Start of Source document
LGBTQ Persons’ Pregnancy Loss Disclosures to Known Ties on Social Media, Cassidy Pyle

Pregnancy loss is a common yet stigmatized experience. We investigate (non)disclosure of pregnancy loss among LGBTQ people to known ties on identified social media as well as what constitutes ideal socio-technical disclosure environments. LGBTQ persons experiencing loss face intersectional stigma for holding a marginalized sexual and/or gender identity and experiencing pregnancy loss. We interviewed 17 LGBTQ people in the U.S. who used social media and had recently experienced pregnancy loss. We demonstrate how the Disclosure Decision-Making (DDM) framework explains LGBTQ pregnancy loss (non)disclosure decisions, thereby asserting the framework’s ability to explain (non)disclosure decisions for those facing intersectional stigma. We illustrate how one’s LGBTQ identity shapes (non)disclosure decisions of loss. We argue that social media platforms can better facilitate disclosures about silenced topics by enabling selective disclosure, enabling proxy content moderation, providing education about silenced experiences, and prioritizing such disclosures in news feeds.

Civil Rights Restoration and Recidivism, Hanna Hoover

When a person is convicted of a felony offense, they lose the right to vote, the candidacy to sit on a jury, the ability to hold public office, and the right to own firearms. In addition, civil rights revocation also denies the eligibility of certain occupational licenses and state-funded scholarships. It is unknown, a priori if civil right status influences labor market outcomes, voting behavior, or educational attainment, any of which may affect incentives for convicted felons to re-offend. As an aggregate measure of these channels, I analyze the casual link between civil rights restoration and rates of recidivism. To establish this relationship, this paper uses variation in the Rules of Executive Clemency, which affect an ex-felons’ ability to restore their civil rights. I find that restoring an individual’s civil rights reduces their probability to recidivate by 18 percentage points, which translates to a reduction in the overall recidivism rates by 1 percentage point.

Empowering Asian American Communities during COVID-19, Malana Chan

Nationally, Chinese and Asian American businesses reported large decreases in business (18%) as customers feared catching COVID-19 in these establishments and their ethnic enclaves. Forty-four of hate incidents took place at private businesses. As Michigan opens up, the increase in public interaction may lead to more hate incidents targeting Asian Americans, so it’s crucial that business owners feel safe. Through my work as an Engelhardt Social Justice Fellow, I was able to leverage the knowledge and skills from SI coursework and develop resources translated into different Asian languages.

Participatory Design of Assistive Communication Technology with Autistic Adults, Luke Kudryashov

Insights from a participatory design project focusing on augmentative and alternative communication (AAC) for autistic adults. This presentation will include an overview of the methods, findings, and reflections on the benefits of a participatory design approach to assistive technology research and design.

We will also have a special performance by the Guild Poetry, a collage of renowned, Michigan-based artists that have collectively performed throughout the country. Approaching spoken word with an unapologetic style of storytelling, these artists are best known for their honest and original spoken word poetry, which centers around the principles of social consciousness, scholarship, diversity, love, community action, and education.
End of Source document
Start of Provided data
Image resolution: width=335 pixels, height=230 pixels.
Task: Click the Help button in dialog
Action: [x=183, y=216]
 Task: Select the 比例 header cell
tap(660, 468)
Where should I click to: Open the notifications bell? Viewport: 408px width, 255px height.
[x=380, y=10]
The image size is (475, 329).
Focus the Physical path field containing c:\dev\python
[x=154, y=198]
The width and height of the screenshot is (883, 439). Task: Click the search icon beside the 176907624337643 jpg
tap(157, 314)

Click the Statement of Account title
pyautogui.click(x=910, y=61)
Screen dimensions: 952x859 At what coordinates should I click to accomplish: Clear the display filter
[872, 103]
End of Provided data
Start of Provided data
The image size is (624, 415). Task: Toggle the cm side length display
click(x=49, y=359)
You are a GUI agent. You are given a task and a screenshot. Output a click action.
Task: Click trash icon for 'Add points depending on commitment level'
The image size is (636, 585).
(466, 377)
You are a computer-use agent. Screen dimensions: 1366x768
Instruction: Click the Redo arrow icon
End of Provided data
To do: According to the talk summaries, why is it crucial that business owners feel safe as Michigan opens up? The listing has nothing to do with the talk summaries.

Task response: As Michigan opens up, the increase in public interaction may lead to more hate incidents targeting Asian Americans. That risk is why the summaries call it crucial that business owners feel safe.